• _WHAT IS BEING ASKED_: Repeat every line of the data verbatim.

(Items listed in a dataset)

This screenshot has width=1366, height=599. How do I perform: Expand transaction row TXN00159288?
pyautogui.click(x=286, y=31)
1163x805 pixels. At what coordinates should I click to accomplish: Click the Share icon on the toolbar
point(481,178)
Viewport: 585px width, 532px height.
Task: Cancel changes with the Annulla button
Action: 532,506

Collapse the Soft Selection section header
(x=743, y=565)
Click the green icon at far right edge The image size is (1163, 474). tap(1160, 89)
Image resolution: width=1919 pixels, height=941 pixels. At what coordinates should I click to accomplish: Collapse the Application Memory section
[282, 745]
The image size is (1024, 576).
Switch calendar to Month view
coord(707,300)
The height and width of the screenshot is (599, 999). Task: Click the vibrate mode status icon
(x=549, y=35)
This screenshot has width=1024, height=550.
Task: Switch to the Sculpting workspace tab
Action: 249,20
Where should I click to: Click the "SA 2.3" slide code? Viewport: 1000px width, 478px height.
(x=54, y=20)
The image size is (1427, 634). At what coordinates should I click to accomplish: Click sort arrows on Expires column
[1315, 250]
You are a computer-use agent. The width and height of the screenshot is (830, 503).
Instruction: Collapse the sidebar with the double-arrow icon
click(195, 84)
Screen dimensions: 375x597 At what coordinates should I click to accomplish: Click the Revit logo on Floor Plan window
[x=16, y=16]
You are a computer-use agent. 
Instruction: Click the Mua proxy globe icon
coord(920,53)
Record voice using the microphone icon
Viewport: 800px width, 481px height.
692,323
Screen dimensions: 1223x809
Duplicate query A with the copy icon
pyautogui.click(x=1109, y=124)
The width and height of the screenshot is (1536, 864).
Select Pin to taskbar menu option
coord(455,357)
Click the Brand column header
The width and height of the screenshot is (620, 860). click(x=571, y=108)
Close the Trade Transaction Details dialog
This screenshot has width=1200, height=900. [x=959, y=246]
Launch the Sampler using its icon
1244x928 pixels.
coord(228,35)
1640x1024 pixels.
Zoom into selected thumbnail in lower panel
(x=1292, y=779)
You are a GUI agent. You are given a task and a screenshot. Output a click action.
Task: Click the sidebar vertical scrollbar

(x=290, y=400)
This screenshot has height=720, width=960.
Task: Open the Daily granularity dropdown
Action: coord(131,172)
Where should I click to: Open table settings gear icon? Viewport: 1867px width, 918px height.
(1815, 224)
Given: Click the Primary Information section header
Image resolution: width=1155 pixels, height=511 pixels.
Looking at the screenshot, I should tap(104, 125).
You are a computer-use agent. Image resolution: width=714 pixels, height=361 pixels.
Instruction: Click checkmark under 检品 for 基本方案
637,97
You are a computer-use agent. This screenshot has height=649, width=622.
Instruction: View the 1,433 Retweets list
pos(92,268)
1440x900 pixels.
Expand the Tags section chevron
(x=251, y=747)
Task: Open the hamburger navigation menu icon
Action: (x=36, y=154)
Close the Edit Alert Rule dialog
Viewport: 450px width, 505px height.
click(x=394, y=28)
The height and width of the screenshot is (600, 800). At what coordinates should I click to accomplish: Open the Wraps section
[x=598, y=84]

• _ANSWER TO THE PROBLEM_:
This screenshot has width=1366, height=599. How do I perform: Expand transaction row TXN00159288?
pyautogui.click(x=286, y=31)
1163x805 pixels. At what coordinates should I click to accomplish: Click the Share icon on the toolbar
point(481,178)
Viewport: 585px width, 532px height.
Task: Cancel changes with the Annulla button
Action: 532,506

Collapse the Soft Selection section header
(x=743, y=565)
Click the green icon at far right edge The image size is (1163, 474). tap(1160, 89)
Image resolution: width=1919 pixels, height=941 pixels. At what coordinates should I click to accomplish: Collapse the Application Memory section
[282, 745]
The image size is (1024, 576).
Switch calendar to Month view
coord(707,300)
The height and width of the screenshot is (599, 999). Task: Click the vibrate mode status icon
(x=549, y=35)
This screenshot has width=1024, height=550.
Task: Switch to the Sculpting workspace tab
Action: 249,20
Where should I click to: Click the "SA 2.3" slide code? Viewport: 1000px width, 478px height.
(x=54, y=20)
The image size is (1427, 634). At what coordinates should I click to accomplish: Click sort arrows on Expires column
[1315, 250]
You are a computer-use agent. The width and height of the screenshot is (830, 503).
Instruction: Collapse the sidebar with the double-arrow icon
click(195, 84)
Screen dimensions: 375x597 At what coordinates should I click to accomplish: Click the Revit logo on Floor Plan window
[x=16, y=16]
You are a computer-use agent. 
Instruction: Click the Mua proxy globe icon
coord(920,53)
Record voice using the microphone icon
Viewport: 800px width, 481px height.
692,323
Screen dimensions: 1223x809
Duplicate query A with the copy icon
pyautogui.click(x=1109, y=124)
The width and height of the screenshot is (1536, 864).
Select Pin to taskbar menu option
coord(455,357)
Click the Brand column header
The width and height of the screenshot is (620, 860). click(x=571, y=108)
Close the Trade Transaction Details dialog
This screenshot has width=1200, height=900. [x=959, y=246]
Launch the Sampler using its icon
1244x928 pixels.
coord(228,35)
1640x1024 pixels.
Zoom into selected thumbnail in lower panel
(x=1292, y=779)
You are a GUI agent. You are given a task and a screenshot. Output a click action.
Task: Click the sidebar vertical scrollbar

(x=290, y=400)
This screenshot has height=720, width=960.
Task: Open the Daily granularity dropdown
Action: coord(131,172)
Where should I click to: Open table settings gear icon? Viewport: 1867px width, 918px height.
(1815, 224)
Given: Click the Primary Information section header
Image resolution: width=1155 pixels, height=511 pixels.
Looking at the screenshot, I should tap(104, 125).
You are a computer-use agent. Image resolution: width=714 pixels, height=361 pixels.
Instruction: Click checkmark under 检品 for 基本方案
637,97
You are a computer-use agent. This screenshot has height=649, width=622.
Instruction: View the 1,433 Retweets list
pos(92,268)
1440x900 pixels.
Expand the Tags section chevron
(x=251, y=747)
Task: Open the hamburger navigation menu icon
Action: (x=36, y=154)
Close the Edit Alert Rule dialog
Viewport: 450px width, 505px height.
click(x=394, y=28)
The height and width of the screenshot is (600, 800). At what coordinates should I click to accomplish: Open the Wraps section
[x=598, y=84]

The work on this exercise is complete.